Is Model Compression Always Harmful to the Performance of Neural Networks?

Talk title: Is Model Compression Always Harmful to the Performance of Neural Networks?

Date & time: January 22nd, 2022 Saturday, 4pm-5pm PST

Venue: Zoom (Eventbrite registration required)

Eventbrite link: tinyurl.com/cie-sf-0122

Host: CIE-SF

Speaker: Qing Jin

Abstract:

The great success of deep learning is accompanied by exploding model size and computational cost of deep models. As an example, GPT-3 requires 175 billion parameters. This makes model compression and acceleration critical for application of deep neural networks on resource-constrained and speed-demanding platforms, especially for those with limited energy and stringent memory budget, such as DSP or IoT devices. In this talk, we will talk about modern techniques to compress deep neural networks, including model quantization for image classification task and network pruning for generative models.
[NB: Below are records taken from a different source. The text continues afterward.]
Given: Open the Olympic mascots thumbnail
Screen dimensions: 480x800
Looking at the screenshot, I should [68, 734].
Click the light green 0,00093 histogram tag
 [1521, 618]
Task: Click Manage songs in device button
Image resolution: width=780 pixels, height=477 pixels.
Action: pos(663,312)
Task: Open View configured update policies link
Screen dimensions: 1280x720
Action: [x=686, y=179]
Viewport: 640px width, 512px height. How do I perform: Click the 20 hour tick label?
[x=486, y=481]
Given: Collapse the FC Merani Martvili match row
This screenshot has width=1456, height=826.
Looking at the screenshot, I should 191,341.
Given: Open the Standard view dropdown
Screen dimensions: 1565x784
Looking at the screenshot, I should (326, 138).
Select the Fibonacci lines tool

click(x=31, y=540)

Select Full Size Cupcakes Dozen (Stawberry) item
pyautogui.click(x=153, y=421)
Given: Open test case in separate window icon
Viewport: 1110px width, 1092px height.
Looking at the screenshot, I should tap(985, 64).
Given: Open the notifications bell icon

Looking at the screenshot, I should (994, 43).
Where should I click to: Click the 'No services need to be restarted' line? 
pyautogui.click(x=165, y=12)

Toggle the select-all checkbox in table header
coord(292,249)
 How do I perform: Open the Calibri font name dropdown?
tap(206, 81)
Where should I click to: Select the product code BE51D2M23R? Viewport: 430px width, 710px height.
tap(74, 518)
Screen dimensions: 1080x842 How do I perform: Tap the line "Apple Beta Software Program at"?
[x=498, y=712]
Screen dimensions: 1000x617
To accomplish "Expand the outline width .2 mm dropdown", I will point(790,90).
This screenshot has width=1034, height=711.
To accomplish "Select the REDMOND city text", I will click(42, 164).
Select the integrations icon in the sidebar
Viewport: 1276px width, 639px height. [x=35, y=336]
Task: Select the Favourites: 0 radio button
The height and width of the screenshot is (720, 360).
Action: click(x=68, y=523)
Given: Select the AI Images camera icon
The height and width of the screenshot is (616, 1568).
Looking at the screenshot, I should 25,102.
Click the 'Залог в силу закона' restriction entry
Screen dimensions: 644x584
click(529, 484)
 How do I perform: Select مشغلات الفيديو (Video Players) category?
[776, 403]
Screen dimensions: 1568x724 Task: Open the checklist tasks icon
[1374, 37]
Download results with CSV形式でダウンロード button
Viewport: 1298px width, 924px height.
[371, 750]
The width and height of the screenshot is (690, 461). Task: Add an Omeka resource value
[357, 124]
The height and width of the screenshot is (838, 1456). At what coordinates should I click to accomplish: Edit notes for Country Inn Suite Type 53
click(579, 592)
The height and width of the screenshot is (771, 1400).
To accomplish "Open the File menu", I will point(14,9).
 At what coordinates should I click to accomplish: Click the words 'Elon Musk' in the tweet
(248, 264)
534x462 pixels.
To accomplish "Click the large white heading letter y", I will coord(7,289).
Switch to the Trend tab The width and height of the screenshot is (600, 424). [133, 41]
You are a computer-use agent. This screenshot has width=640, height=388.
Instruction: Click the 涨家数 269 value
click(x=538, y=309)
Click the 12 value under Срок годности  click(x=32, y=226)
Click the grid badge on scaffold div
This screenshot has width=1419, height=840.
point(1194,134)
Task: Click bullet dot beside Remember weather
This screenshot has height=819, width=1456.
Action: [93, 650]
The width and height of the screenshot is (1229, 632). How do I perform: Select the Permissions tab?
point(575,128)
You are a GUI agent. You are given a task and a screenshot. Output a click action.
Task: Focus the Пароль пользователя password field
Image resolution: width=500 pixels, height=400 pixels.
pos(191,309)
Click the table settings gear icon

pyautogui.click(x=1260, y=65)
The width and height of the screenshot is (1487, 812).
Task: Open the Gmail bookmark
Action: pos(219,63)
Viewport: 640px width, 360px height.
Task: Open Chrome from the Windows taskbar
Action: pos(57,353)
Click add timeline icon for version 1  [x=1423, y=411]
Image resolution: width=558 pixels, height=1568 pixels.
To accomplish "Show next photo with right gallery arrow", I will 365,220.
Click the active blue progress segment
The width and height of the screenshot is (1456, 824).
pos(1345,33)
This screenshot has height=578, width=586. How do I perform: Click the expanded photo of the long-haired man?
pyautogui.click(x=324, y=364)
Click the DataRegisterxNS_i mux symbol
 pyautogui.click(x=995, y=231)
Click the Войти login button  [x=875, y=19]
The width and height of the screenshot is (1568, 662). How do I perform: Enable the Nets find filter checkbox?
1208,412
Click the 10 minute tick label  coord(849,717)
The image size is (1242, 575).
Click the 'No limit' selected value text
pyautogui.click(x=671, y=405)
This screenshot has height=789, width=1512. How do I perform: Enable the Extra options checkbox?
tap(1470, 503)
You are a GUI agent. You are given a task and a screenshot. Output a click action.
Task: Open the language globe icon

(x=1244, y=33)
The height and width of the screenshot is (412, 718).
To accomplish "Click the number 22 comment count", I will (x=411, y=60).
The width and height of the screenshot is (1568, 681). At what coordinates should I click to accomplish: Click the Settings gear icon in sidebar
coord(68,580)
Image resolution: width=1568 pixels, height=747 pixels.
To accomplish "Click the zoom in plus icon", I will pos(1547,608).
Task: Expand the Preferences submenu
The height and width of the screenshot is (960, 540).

We will talk about conventional methods of neural network quantization and their limitations, followed by more recent progress, including advanced methods of adaptive bit-widths and mixed-precision quantization. After that, we discuss network pruning for generative models, which are typically much larger and more difficult to compress in comparison with those for image classification. Finally, we will introduce knowledge distillation which is a powerful method to enhance the performance of small-size models. We hope this will give a basic understanding of the compression techniques for deep models. 

Speaker Bio:

Qing Jin is currently a PhD student in Northeastern University working on deep learning acceleration and software-hardware co-design for innovative computing systems. Qing obtained his Bachelor and Master degrees from Nankai University, both in Microelectronics, and Master degree in Computer Engineering from Texas A&M University. He has been working on RF integrated circuit design as well as low-power analog circuit design in the early years, and work on computer vision and deep learning algorithms in recent days. He has been a research intern in several companies including ByteDance, SenseBrain, Kwai and Snap, working on model compression, neural network quantization, and neural architecture search (NAS) for deep neural networks. His work has been published in top-tier conferences and journals in a broad area including computer vision, machine learning, as well as solid-state circuits, such as CVPR, ICML, NeurIPS, AAAI, BMVC, CICC, ISLPED, and JSSC. He is a co-recipient of Best Student Paper Award Finalist of IEEE Custom Integrated Circuits Conference (CICC). He is interested in both practical design and theoretical analysis related to deep learning.